Electrical Protection Systems: Design & Installation

April 9th, 2018 | Posted in Electrical Safety

megaphone-blueYasser sent us an article about electrical protection systems and chose to focus on design and installation.
We thank him for bringing more knowledge for our electrical engineering community.

If you want to do the same, please send us your articles by mail.



What is a power protection system?

A system which is responsible for protecting electrical systems from faults by isolating the faulty part from the rest of the system, so power is not disconnected from healthy parts and this increases system reliability and efficiency.

The devices used to implement the protection scheme are called protection devices. The devices used to implement the protection scheme is called protection devices and we will mention them and what is the role each one does as follows.

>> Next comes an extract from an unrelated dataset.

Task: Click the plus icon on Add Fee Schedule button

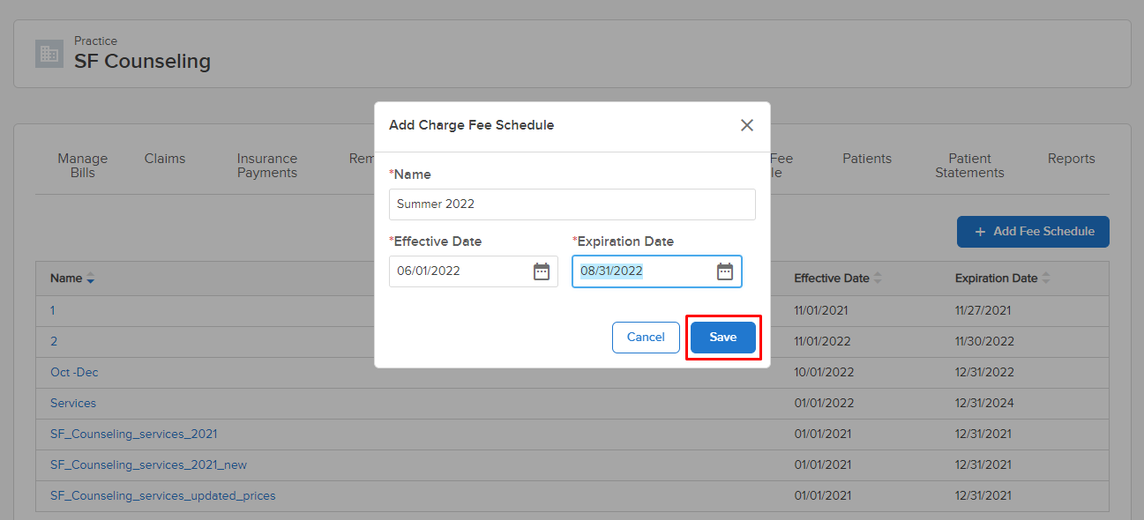Action: (x=980, y=232)
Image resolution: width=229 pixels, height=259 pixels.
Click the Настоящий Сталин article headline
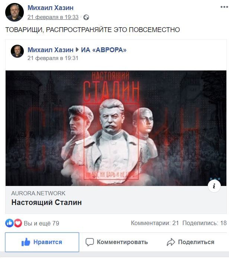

Components of protection system

Current and Voltage Transformers: to get measurements of current and voltage for the protective devices to be able to operate in proper way. The selection of CT & VT should consider step down ratio and maximum current to prevent core saturation not to get false readings.

Circuit Breakers: are the most powerful devices in the system as they are responsible for closing/ opening the system based on relays command which will be discussed in the next few lines.

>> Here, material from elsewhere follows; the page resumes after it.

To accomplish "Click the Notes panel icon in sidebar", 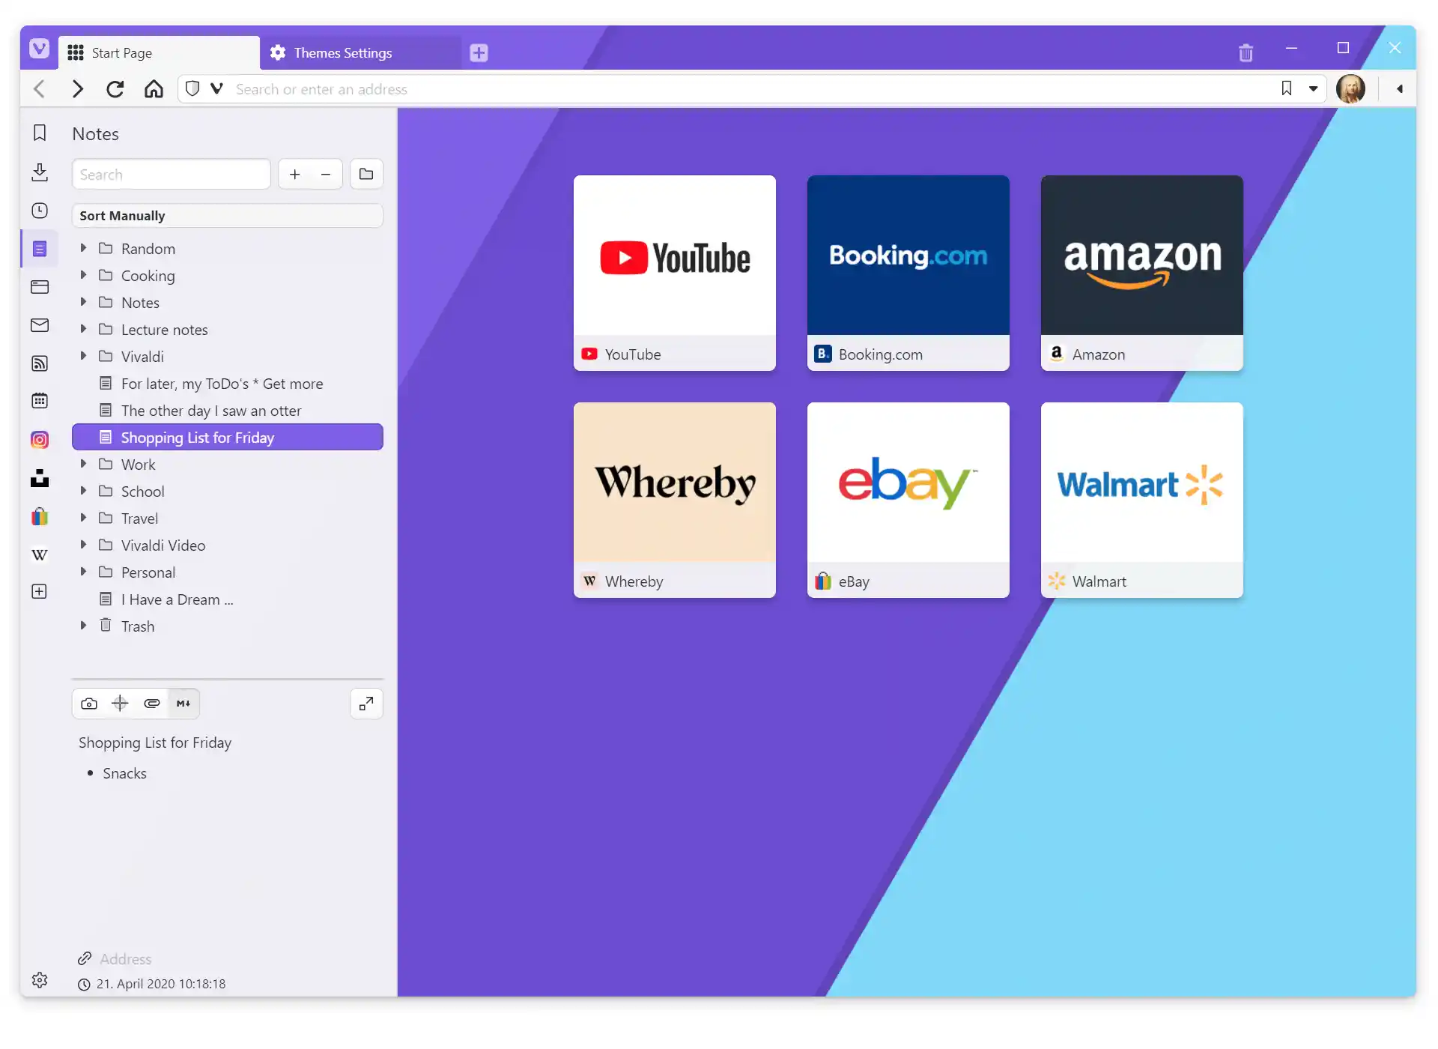I will click(39, 248).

Protective Relays: are the brain of a protective system, they use the measurements from CT and VT to check whether the system is working properly or there is some kind of fault. In case of faults the relay sends a trip signal to one or many circuit breakers to disconnect the faulty part from the rest of the system. There are many types of protective relays as follows:

  1. Mechanical Relays: it contains electrical, mechanical and magnetic. It’s used for AC and DC systems and according to the current flowing in its coil, a magnetic force is produced causing the relay to send a trip signal after a specific time.

  2. Solid State Relays: it replaces the mechanical parts by electronics devices such as diodes and thyristors. These relays have some advantages over mechanical ones considering the speed and no need to be calibrated periodically.


  3. Solid State Relay

    Figure.1 Solid State Relay | image: elprocus.com


  4. Hybrid Relays: a composition of mechanical and solid state relay to get the advantages of both of them.

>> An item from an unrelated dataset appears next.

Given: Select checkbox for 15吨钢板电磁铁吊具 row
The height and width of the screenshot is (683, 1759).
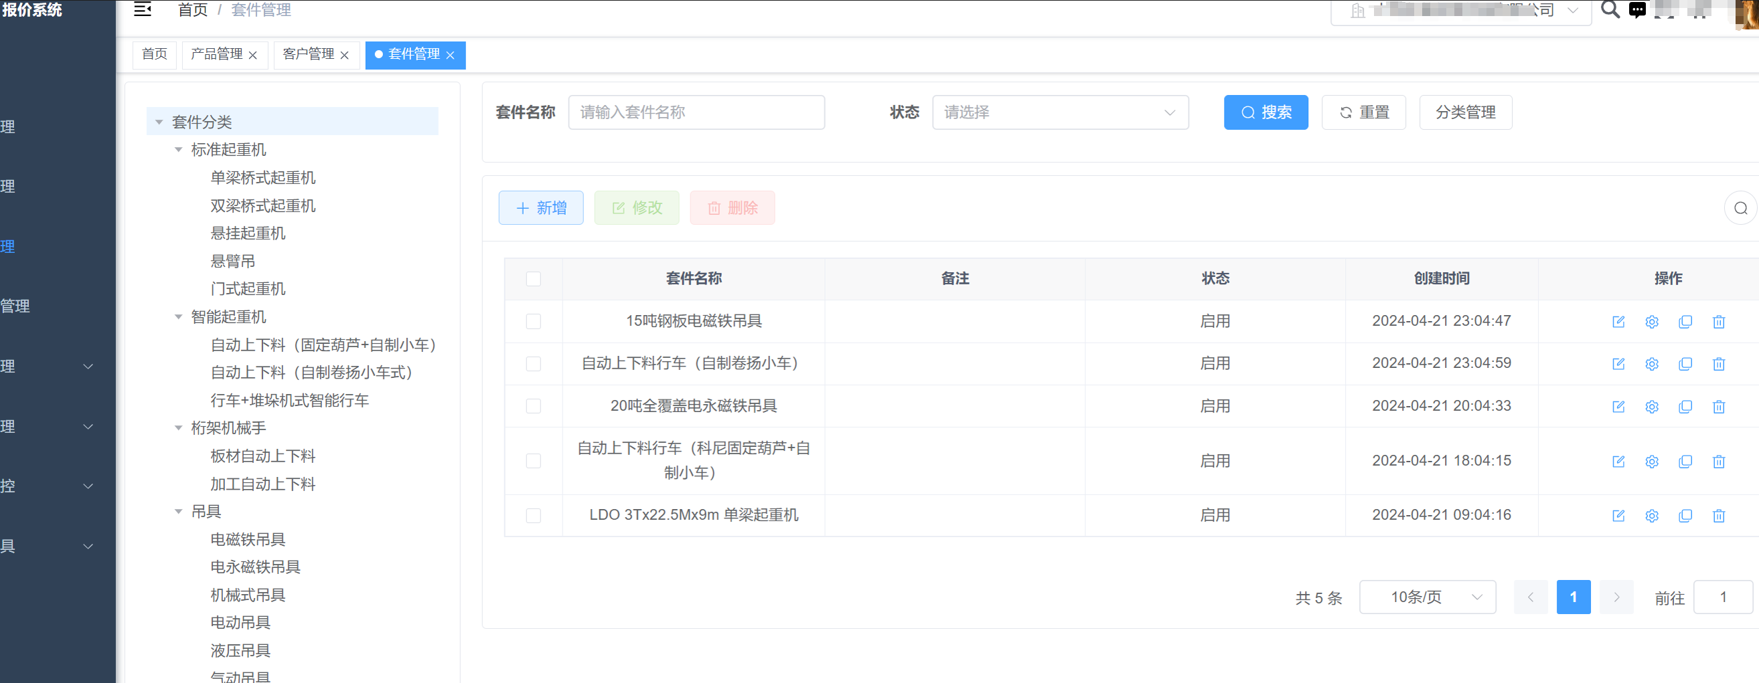Looking at the screenshot, I should 533,321.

  5. Digital Protection Relays: these relays implement a microprocessor unit that can be programmed to detect many faults and give priority to the most dangerous faults. This relay is famous for its speed and reliability. One of the strengths about digital relays is the ability to have history for the power system by recording the faults and storing them into memory or send them over communication bus to the control station.

Batteries: they are very important in any protection system as they are the backup supply for protective devices so as to be able to operate even in case of power loss.


Communication channels: connectivity between power system and protective devices is so important to make the whole system visible to each other. And to make the proper decision based on the status of systems’ devices.



Computer Based Relay

Figure.2 Computer Based Relay | image: pacw.org


After having an overview about the components of protection which can be implemented to protect the system from many faults, now we mention the most severe faults which can occur in any electrical system.



Types of electrical protection

  • Overcurrent protection

  • Over and under voltage protection (under voltage is specially for motors)

  • Earth fault protection against leakage current.

  • Over and under frequency protection.

  • Distance protection (for transmission lines).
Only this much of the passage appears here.